John describes how that once the military had swept the trail clear of the conflicts with Native American tribes that the truism that "nature abhors a vacuum," gave another demonstration of its validity. Suddenly the trails became infested with highwaymen. The meager law enforcement resources available did their best to end this scourge, but it was like sweeping fleas out of the barnyard. There were always plenty left. John relates an interesting account of an unnamed U.S. Marshall stationed in Cheyenne. This marshall determined to end the robbing of the U.S. mails that had become common on the route between Cheyenne and Fort Laramie. "Armed with a new Colt's revolver, an abundance of ammunition, and a few threats that he would put a stop to these high-handed outrages, he took passage on the state from Cheyenne, arriving at Fort Laramie the next day."
The marshall snooped around Fort Laramie for a few of days apparently making a bit of a pest of himself. John's impression was that the marshal's visit was a waste of time as he was, "asking no advice and heeding no suggestions from either the officers at the post, managers of the stage line who suffered more from the robbing of passengers and treasury carried by them than did the dozens of freight and emigrant wagons..." The disappointed and clearly unenlightened law officer then boarded a stage to return to Cheyenne. It is here John picks up the narrative again, "Three miles out was a small being station with one of the state company men in charge of a stable built of log slabs and any lumber that could be had, a corral, and a hay yard. Before the stage reached this station the driver called out his usual salute to the stock tender. There was no answer but as it was before daylight he concluded the stock tender was asleep. Just before reaching the station one of a gang of robbers stopped the coach and ordered the driver to, 'hold that team of Jack Rabbits' (six small gray mules) or there would be trouble for him.
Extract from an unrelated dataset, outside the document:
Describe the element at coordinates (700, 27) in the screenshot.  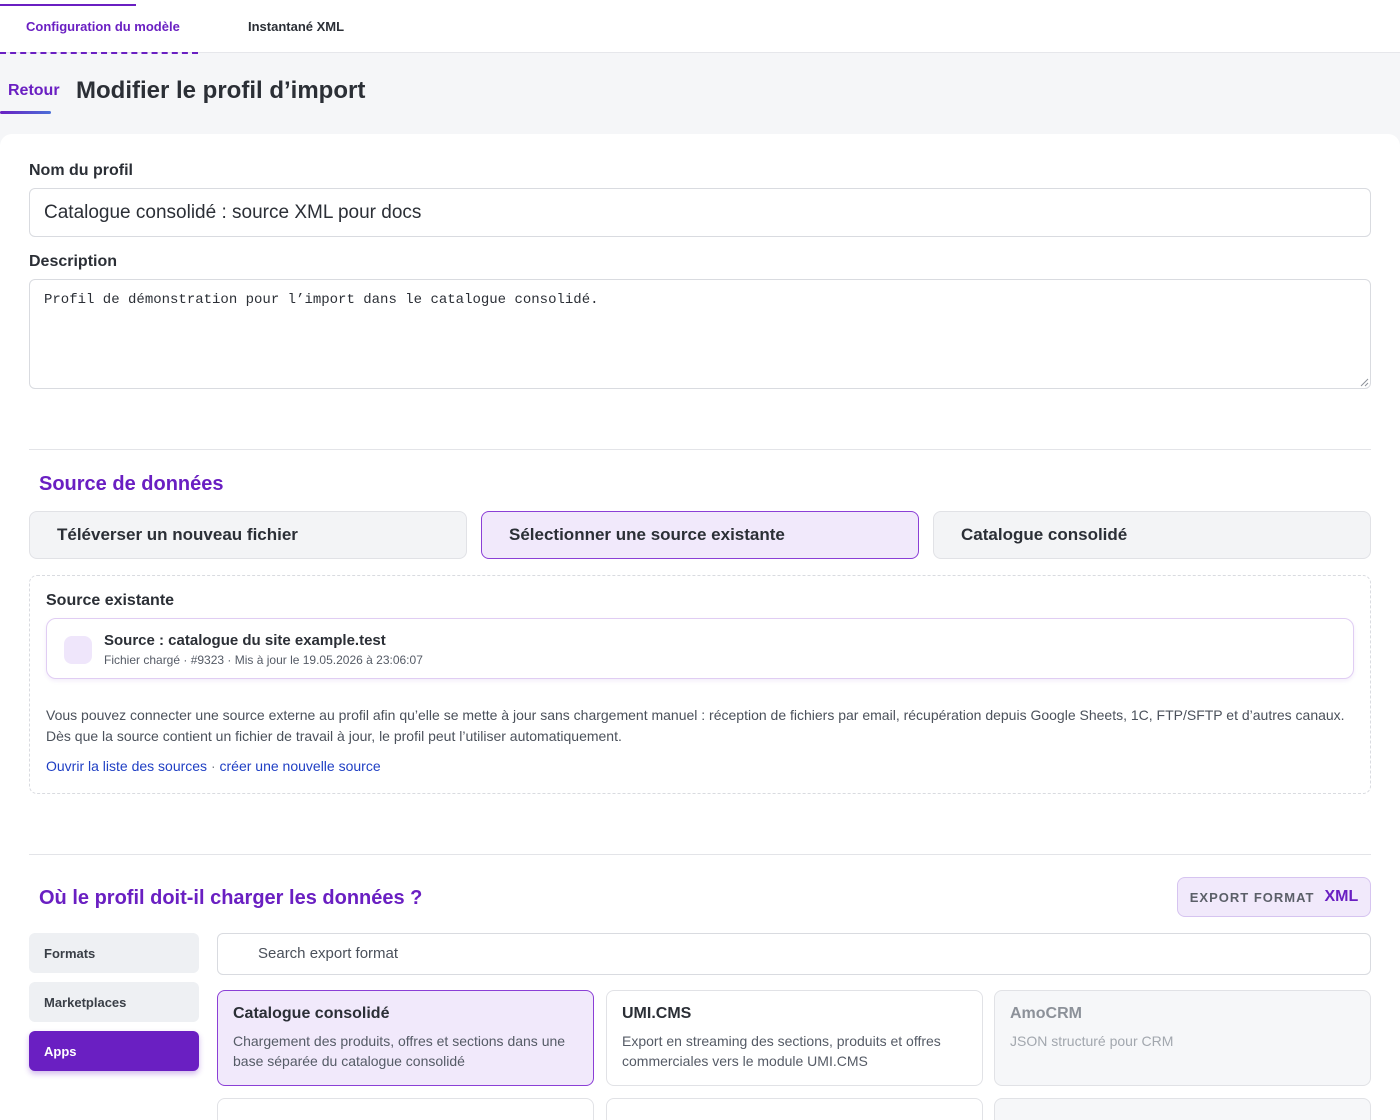
I see `top-tab-bar: Configuration du modèle Instantané XML` at that location.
A second robber held a revolver on the Marshal and the passengers in the coach and after taking the Marshal's revolver and overcoat away from him, told him to shell out his watch and loose change 'd____d quick,' which the Marshal proceeded to do without remonstrance. All of this was complete in a brief space of time and the driver was ordered to 'move on and not look back.'"
The marshal finally learned a little something about highwaymen, but not in the way he had anticipated.